Page - A6 - THE POST, Frederick, Md., Thursday, January 25, 1979

Newspaper Article re Prem Rawat aka Guru Maharaj Ji Perfect master?

Followers surround spiritual leader Maharaj Ji, left foreground, on his arrival at New York's Kennedy airport in July, 1973, Maharaj Ji, 21, also known to followers as the "Perfect Master," lives a life far more elegant than that of previous eastern gurus, taking helicopters and limosines to travel from palatial homes to religious festivals -- prompting suspicion of the leader's true nature.

(AP Laserphoto)

Guru becomes object of veneration

MALIBU, Calif. (AP) -- The Maharaj Ji, who came to the United States as a child guru, has become an object of veneration instead o£ a teacher of truth, a critic says.

"He has bastardized the teaching of the gurus," said Robert Mishler, worldwide president of the Maharaj Ji's Divine Light Missions until 1976.

"Now people are taught to learn the truth about him (the Maharaj Ji), instead of themselves," added Mishler, who began speaking out after the Peoples Temple cult suicides in Guyana.

The 21-year-old guru came to the United States eight years ago and lives in a guarded palace atop a Malibu hill with his 29-year-old wife, a former airline stewardess, and his children. Followers call them "The Holy Family," and many believe the Maharaj Ji has godlike qualities or is himself God.

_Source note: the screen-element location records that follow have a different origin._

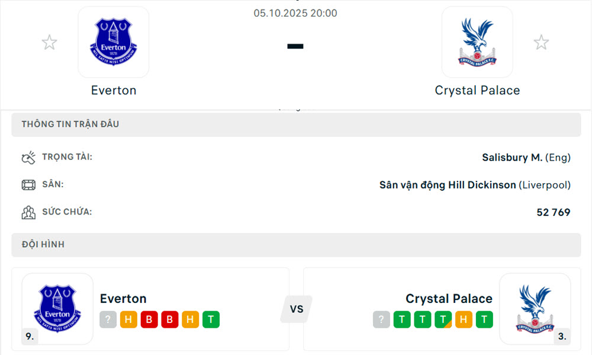This screenshot has height=355, width=592.
Task: Open Everton team name link in header
Action: (114, 90)
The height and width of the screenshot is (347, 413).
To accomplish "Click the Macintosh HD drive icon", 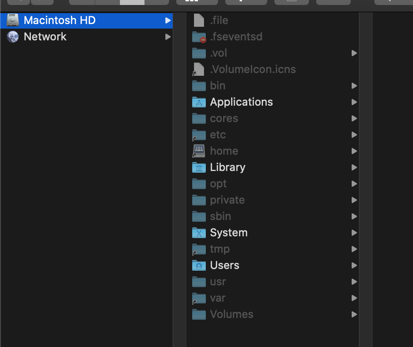I will coord(13,20).
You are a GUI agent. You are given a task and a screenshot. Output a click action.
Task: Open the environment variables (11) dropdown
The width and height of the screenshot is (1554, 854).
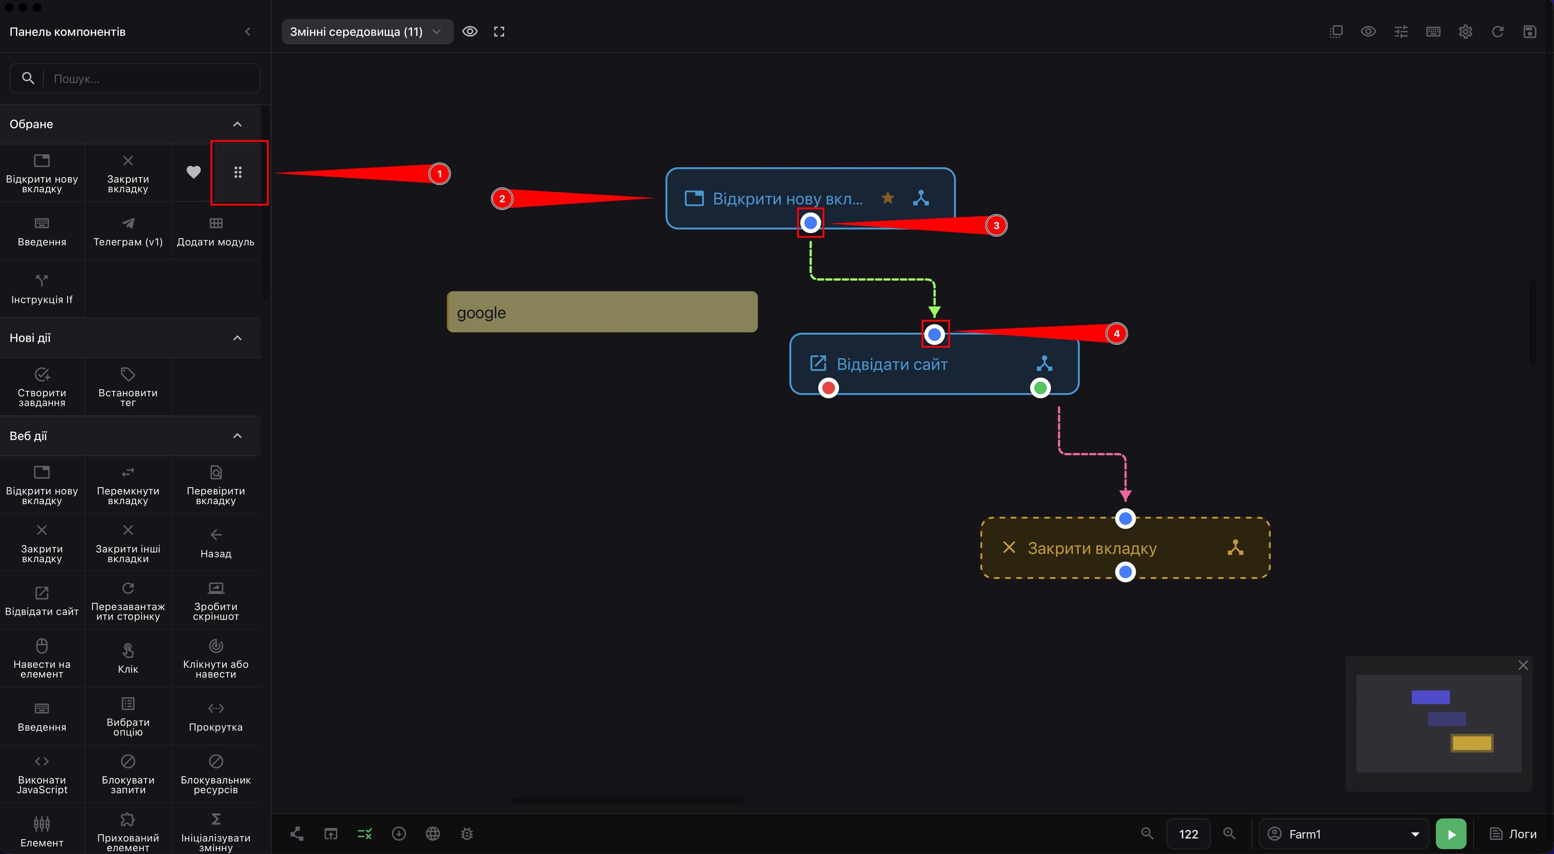(367, 31)
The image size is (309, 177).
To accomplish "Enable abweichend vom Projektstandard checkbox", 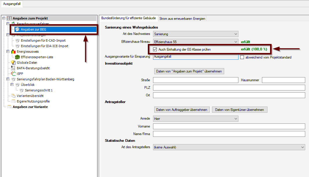I will pyautogui.click(x=242, y=57).
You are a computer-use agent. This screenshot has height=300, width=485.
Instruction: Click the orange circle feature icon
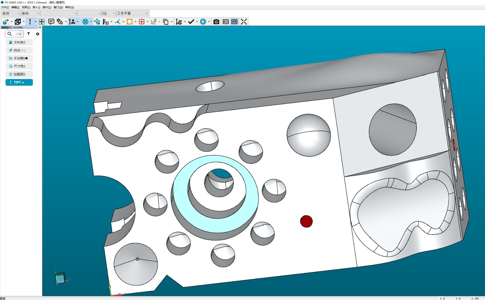coord(130,22)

"That kind of absolute dominion over people provides a corrupting influence," said Mishler, claiming the guru's followers, "will literally do anything he tells them."

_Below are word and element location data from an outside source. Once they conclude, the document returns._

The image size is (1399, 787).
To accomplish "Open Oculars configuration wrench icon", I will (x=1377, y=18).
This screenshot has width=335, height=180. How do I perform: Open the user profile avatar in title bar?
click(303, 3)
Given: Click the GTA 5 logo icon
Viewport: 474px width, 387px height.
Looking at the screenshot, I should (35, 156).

A mission spokesman estimated membership in the United States is about 12,000, with 1.2 million members worldwide, mostly in India.

While followers flock to this plush Los Angeles suburb to be near their spiritual leader, the Maharaj Ji limits himself to speeches at national festivals and world tours. He travels to and from his estate by limousine or private helicopter.

Mishler said he left the group after trying to get the Maharaj Ji to tell his followers plainly that he was not God, and to live only off his own tax-free gifts, instead of income from the missions. He said the mission took in over $5 million in 1976.

"When I proposed that, I remember his exact words." Mishler said, "the Maharaj Ji asked, "What about me?"

Joe Anctil, a spokesman for the Divine Light Missions based in Denver, said Mishler "freaked out" because his job as International director was discontinued.